Gastroenteropancreatic neuroendocrine tumours (GEP-NET) are rare tumours arising in the neuroendocrine cells of the digestive system. Chromosomal instability is rarely observed in GEP-NET suggesting epigenetic changes, such as changes in microRNA (miRNA) expression, may be drivers of disease pathology. There is an unmet clinical need for novel prognostic biomarkers to enable further stratification of GEP-NET patients based on tumour behaviour and to inform treatment options.

In this thesis a study of 161 GEP-NET patients demonstrates that liver metastases remain a common event despite the majority of tumours having low proliferation levels as assessed by the proliferation marker Ki-67. 28 % of the GEP-NET patients with a Ki-67 % of ≤ 2 % (G1) had stage IV disease. The results are even more striking for patients with small bowel neuroendocrine tumours (SBNET) with 54 % of G1 SBNET patients having stage IV disease.

In order to identify novel prognostic biomarkers for use in patients with SBNET, 800 miRNA are quantified in 90 different tissue samples from 37 SBNET patients. This work represents the most comprehensive investigation of miRNA expression in SBNET to date. Novel miRNA are identified that have not been previously associated with SBNET tumourigenesis and disease progression. These miRNA warrant further study to better understand their contribution to disease pathology in SBNET.
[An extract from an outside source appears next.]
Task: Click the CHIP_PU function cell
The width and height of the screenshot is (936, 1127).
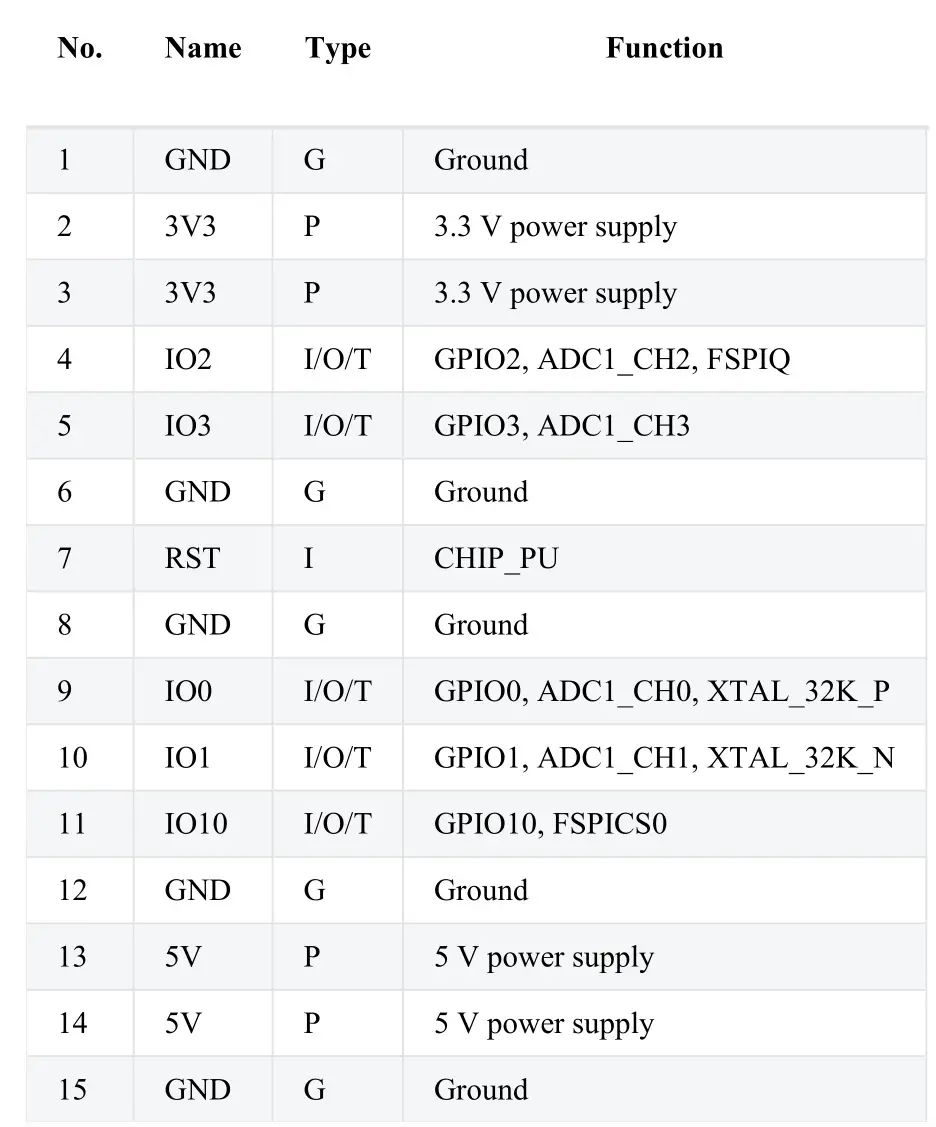Action: coord(496,558)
The most promising potential biomarkers associated with disease progression in SBNET are validated in two independent populations of SBNET patients to ensure that the results are reproducible. Further analysis demonstrates that miR-1 and miR-143-3p are the most promising candidates for use as potential novel prognostic biomarkers in SBNET patients.

Further studies are warranted to determine the clinical utility of miR-1 and miR-143-3p as prognostic biomarkers and to determine if they can be used to identify patients with more aggressive disease subtypes and enable tailored treatment.